RECORDS TO USE:
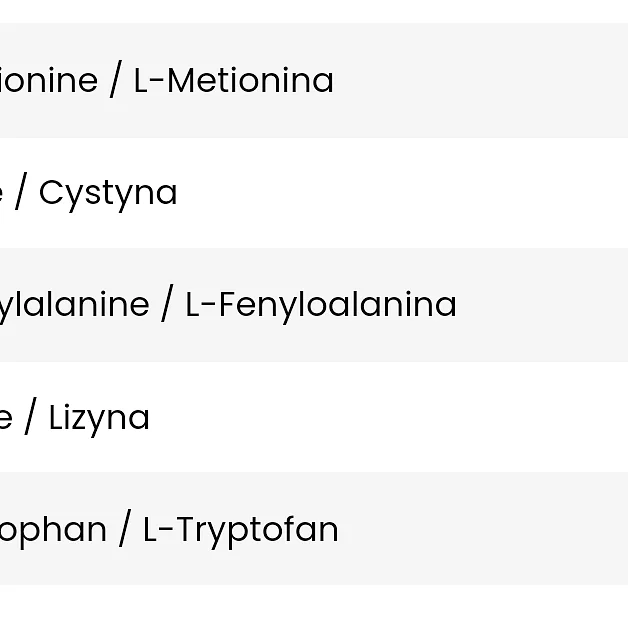
Task: Click the L-Fenyloalanina text
Action: [321, 304]
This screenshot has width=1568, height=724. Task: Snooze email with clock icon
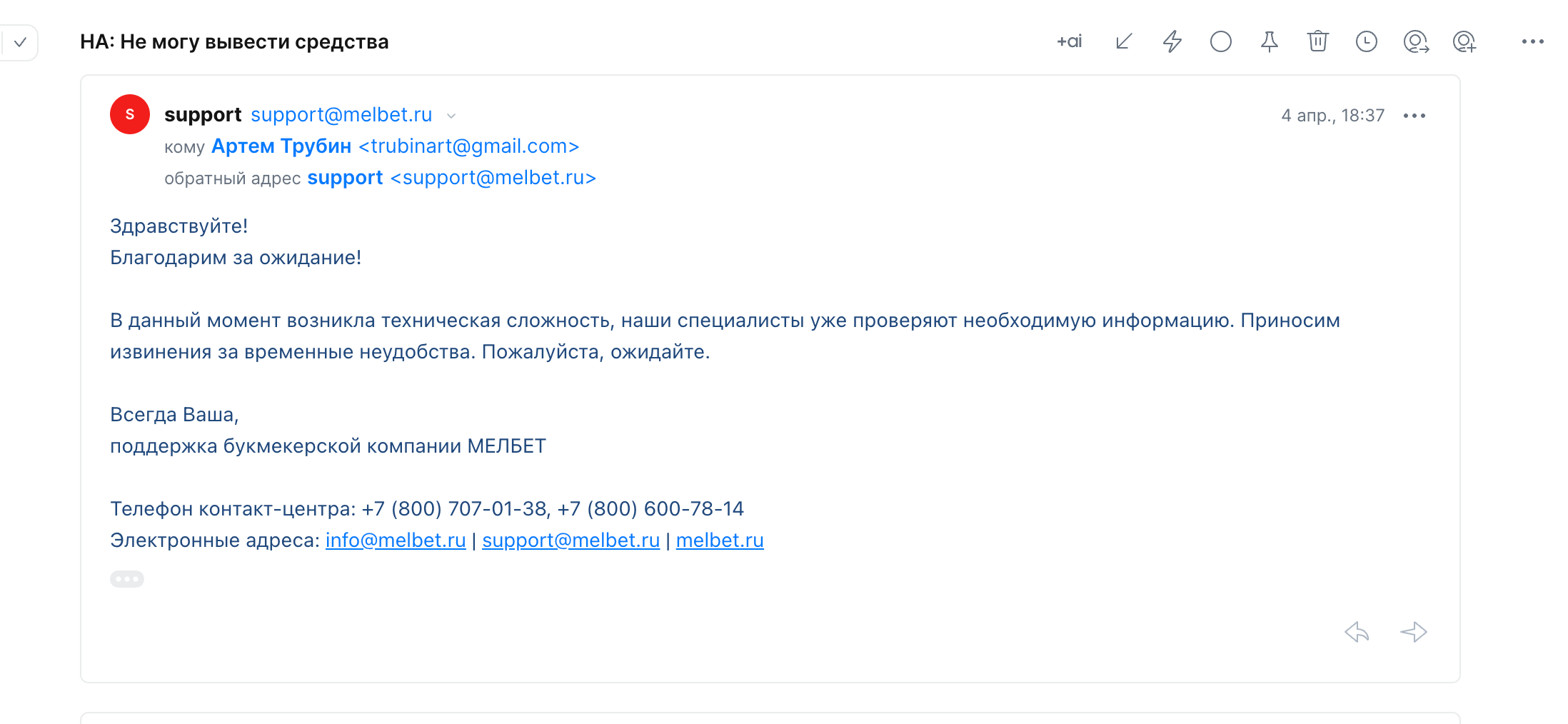[x=1366, y=41]
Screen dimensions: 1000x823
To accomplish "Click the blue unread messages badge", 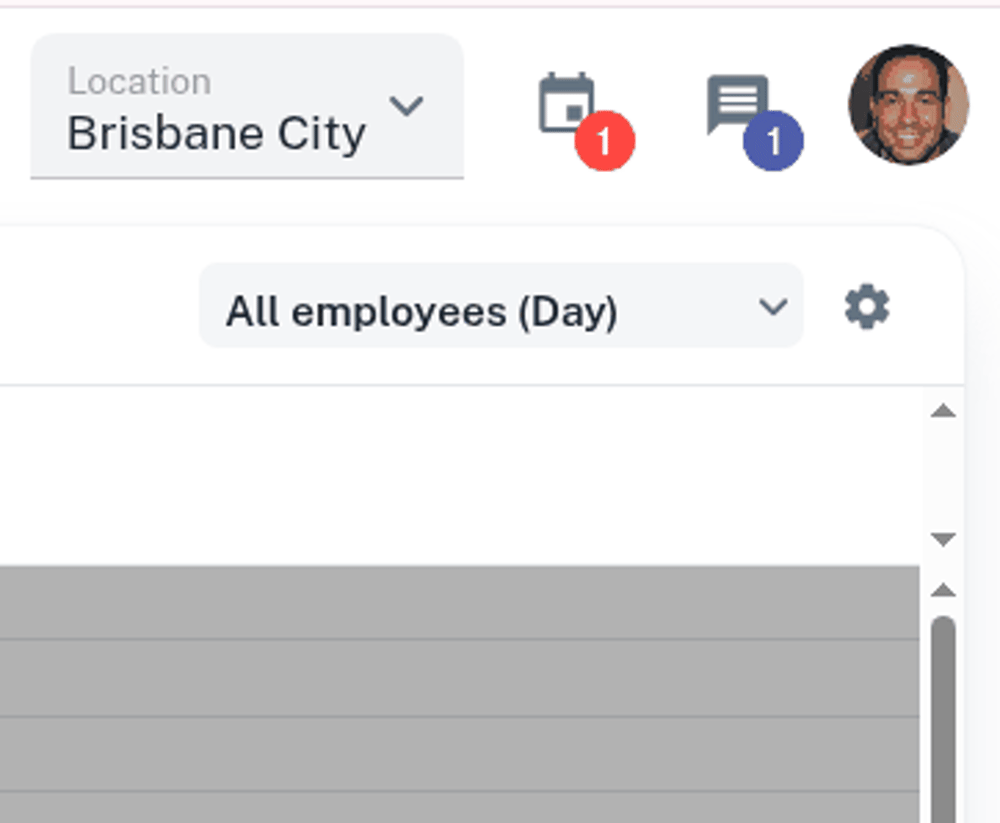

TASK TO CARRY OUT:
Pictures excluded, print only the lines from the one with "This screenshot has" through the end of the entries above, exactly as written.

ANSWER AREA:
This screenshot has width=1568, height=724. Task: Snooze email with clock icon
[x=1366, y=41]
Screen dimensions: 1000x823
To accomplish "Click the blue unread messages badge", 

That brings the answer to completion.